_Task item A_
Answer these from the post about the Shia LaBeouf article screencap, one line each:
(i) Where did the article come up for the writer?
(ii) Which publication has since changed its headline?
(iii) What kind of file does the file say it is?
_Task item B_
Say whether each statement agrees with the post about the Shia LaBeouf article screencap, and give the words of the post that decide it:
(i) The article came up for the writer in the evening.
(ii) The headline has since been changed.
(iii) The writer says they need to talk to their IT guy.
_Task item C_
Carry on the post about the Shia LaBeouf article screencap from the point where it stops.

_Document excerpt_
This is a screencap of an article that came up in my Google Reader this morning. Now I see it every time I close my eyes. The file says it’s a still-image .jpg, but I could swear the eyebrows keep revving at me lasciviously. They’re moving, aren’t they? Are sure this isn’t a .gif file? I think something’s wrong with my computer. I need to talk to our IT guy. And my therapist.
[the article, by the way, comes from this interview with LaBeouf, in which he comes off his usual mix of refreshingly candid and sounding coked out of his face. Sadly, the Hollywood Reporter has since changed their headline. Perhaps partly because it was misspelled.]



Shia LeBeouf’s proctologist is tired of him showing up and demanding parts.
In a good way?
prepareyouranusface.jpg
Seriously.

_Material provided_
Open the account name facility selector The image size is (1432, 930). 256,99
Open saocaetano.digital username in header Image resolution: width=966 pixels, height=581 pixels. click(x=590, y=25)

==

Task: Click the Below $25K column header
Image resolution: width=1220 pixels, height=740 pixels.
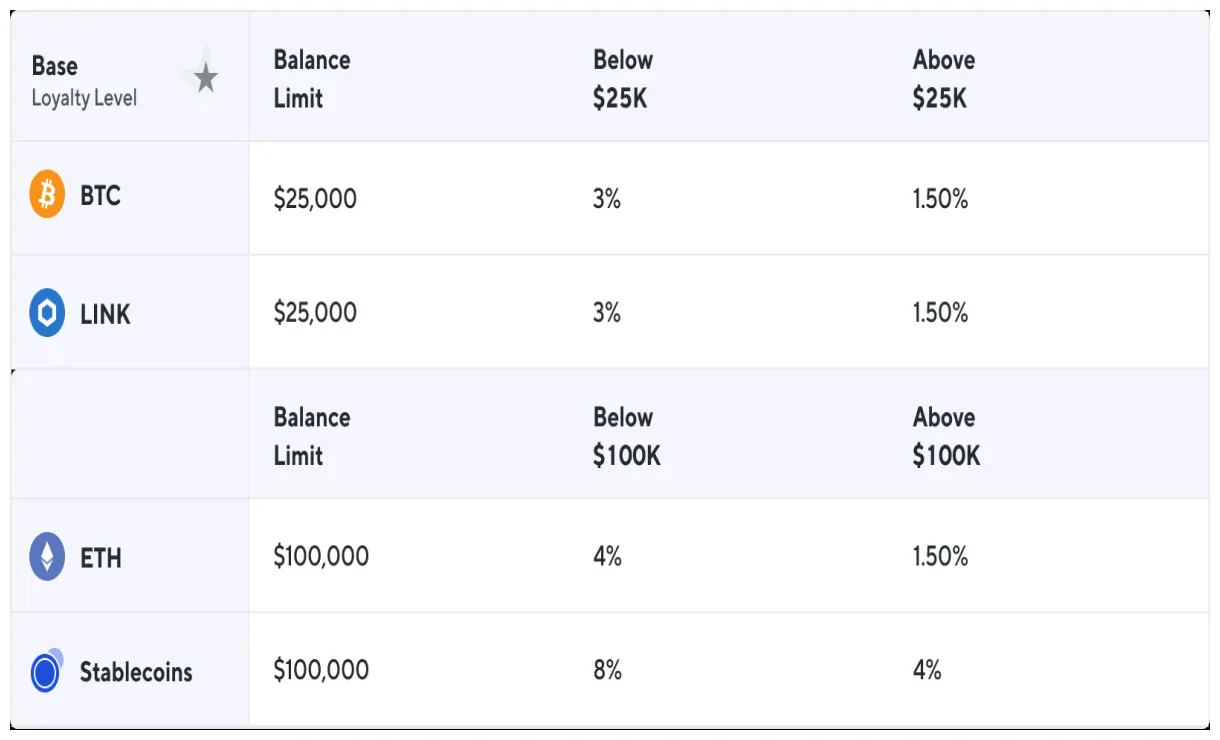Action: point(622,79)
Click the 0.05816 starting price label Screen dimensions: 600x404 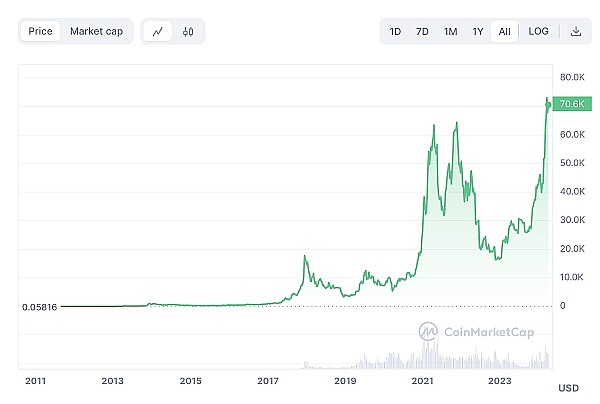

...

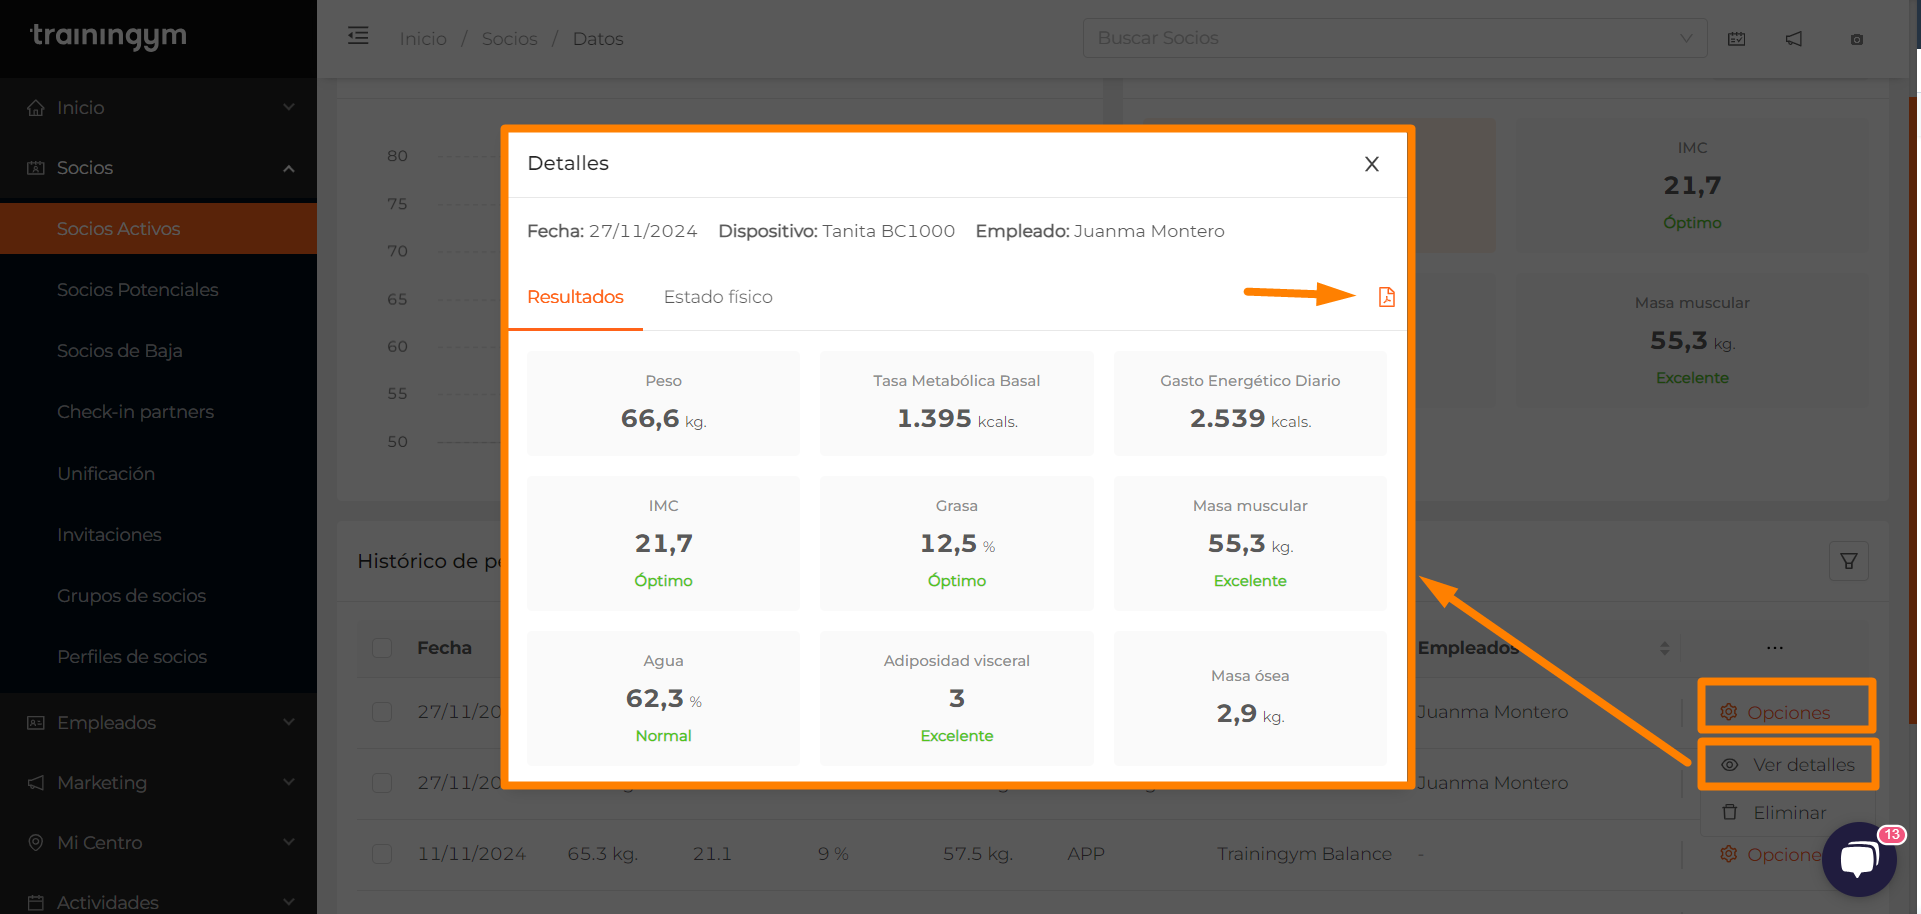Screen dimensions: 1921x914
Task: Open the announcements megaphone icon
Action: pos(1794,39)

_Answer section A_
(i) In the writer's Google Reader.
(ii) The Hollywood Reporter.
(iii) A still-image .jpg.

_Answer section B_
(i) No: "came up in my Google Reader this morning"
(ii) Yes: "the Hollywood Reporter has since changed their headline"
(iii) Yes: "I need to talk to our IT guy"

_Answer section C_
I’m liking where the 4D movie concept is heading.
This is only vaguely related, but I recently found out that both of my parents thought that Shia LeBeouf and Joseph Gordon-Levitt were the same guy.
I’m worried about them.
I used to think Josh Brolin and Josh Hartnett were brothers because they had the same first name. Minds are weird things, really.
Good on him for not prostrating himself at the feet of Hollywood.
Yeah, I’d hate to see them milk Shia to death.
We are become puns, the destroyers of jokes.